Da janela viu aproximar-se a carripana cujo ruído feria aquela serena manhã de domingo. Era uma moto com atrelado, como as que os vendedores ambulantes usam para vender fruta, o género de veículo que faz aquele barulho. Quem o conduzia era um homem ainda novo de boné de orelhas pendentes e roupa encardida. No atrelado vinha uma rapariguita que não tinha mais de doze anos. Seria a filha?
Pararam junto aos contentores do lixo e começaram, com um desembaraço profissional, a recolher coisas. O espectáculo colou-a, comovida, à vidraça. Por entre os sacos do lixo a mulher-menina, com as pernas mal tapadas por uma camisola que lhe servia de vestido, fazia o seu bailado. Seria a filha? Tinha as pernas bem feitas e esguias. Bem vestida e lavadinha ficaria linda. Seria a filha? Com esta gente tudo é possível.

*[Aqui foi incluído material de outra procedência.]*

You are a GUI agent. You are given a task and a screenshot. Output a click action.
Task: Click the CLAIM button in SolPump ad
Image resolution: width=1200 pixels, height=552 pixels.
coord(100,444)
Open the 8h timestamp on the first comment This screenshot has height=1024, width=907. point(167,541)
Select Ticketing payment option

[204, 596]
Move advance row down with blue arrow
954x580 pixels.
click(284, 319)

O gato, que a rondava há uns minutos, roça-lhe as pernas. Sorri para a bola de pelo reluzente. Queres papa, fofo? O bichano, saracoteando-se, guia-lhe os passos, sem dificuldade, até ao armário onde ela guarda as latinhas de mousse de salmão e paté de caça para gatos esterilizados. Em fundo ouve a moto a afastar-se.